Rafferty and Hughes agree that implementing ERP systems in the mid market is different primarily because of the level of hand-holding required from implementers and consultants. Text book implementation methodologies are often inappropriate because smaller companies simply do not have the resources to configure, for example, formal project boards, project offices and quality control procedures. Whilst these factors are essential in all financial implementations regardless of size, it is important to find a style of implementation that is sympathetic to the culture of a smaller organization yet does not leave out important steps.
Microsoft Business Solutions says it can offer significant choice in implementation partners. "We have literally thousands of dealers and implementation partners around the world. If a group wants local implementation partners for each of its subsidiaries this can be arranged but equally if it requires a single global implementation partner then there are a number of well known systems integrators with MBS practices. CapGemini would be a good example," Hughes told FSN. Rafferty on the other hand says that SAP is choosing its implementation partners carefully. "We don't want thousands of implementation partners," he says.
Large domestic software suppliers could be the wild card that upsets both SAP's and Microsoft's ambitions in the middle market. Hughes concedes that large country specific suppliers, such as Sage in the UK are still a formidable force in the market though he expects many others to fall by the wayside or be absorbed by the continuing consolidation of software vendors in the sector.
It seems that for the moment Microsoft Business Solutions is riding high but they face challenges in addition to SAP and large domestic players. With four major software packages within the MBS portfolio large corporates are still faced with the potential prospect of having to support several packages within the organisation. Microsoft has embarked on a program of convergence but this will not be delivered for some time. In the meantime companies will have to make the best choice they can based on their requirements.
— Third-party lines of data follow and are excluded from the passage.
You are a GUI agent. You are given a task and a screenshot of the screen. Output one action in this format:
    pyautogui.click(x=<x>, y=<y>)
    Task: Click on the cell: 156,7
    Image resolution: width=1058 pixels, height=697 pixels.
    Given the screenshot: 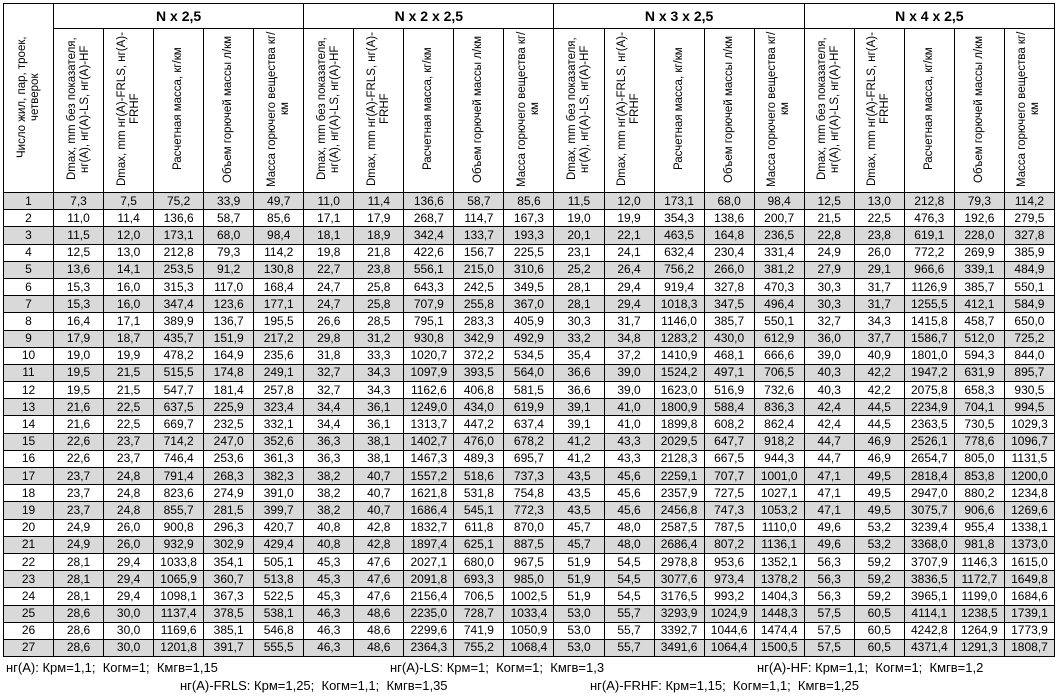 What is the action you would take?
    pyautogui.click(x=479, y=252)
    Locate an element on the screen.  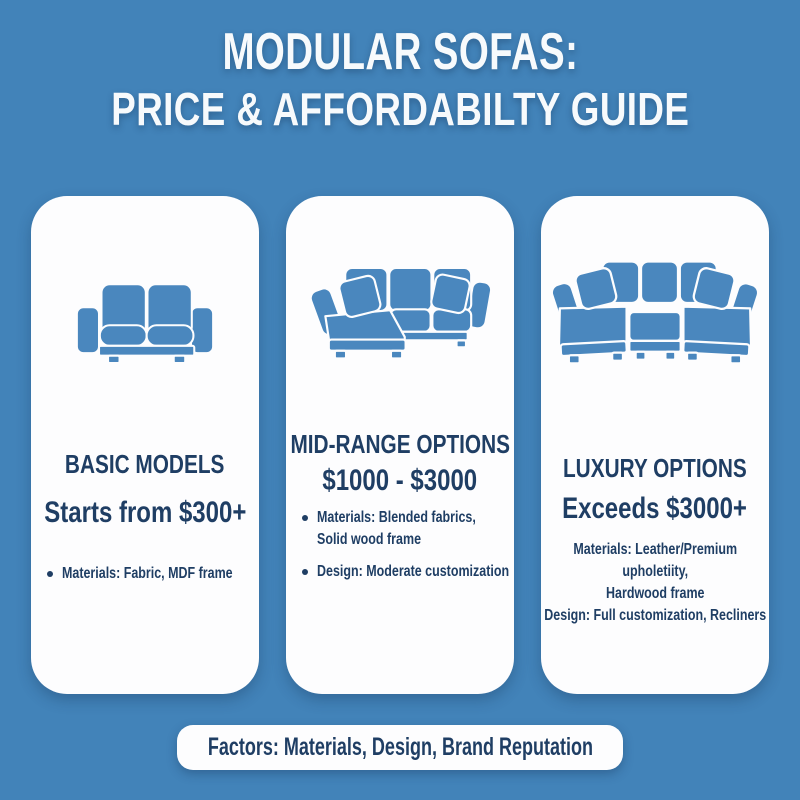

As for SAP they still have work to do to convince the mid-market that they can operate as effectively in this space as they have in the large corporate segment. The market needs a degree of healthy competition to drive improvement and value for money. It remains to be seen whether SAP have got it right at last. Nevertheless, it seems that both SAP and Microsoft Business Solutions will have a major role in defining the shape of the market to come.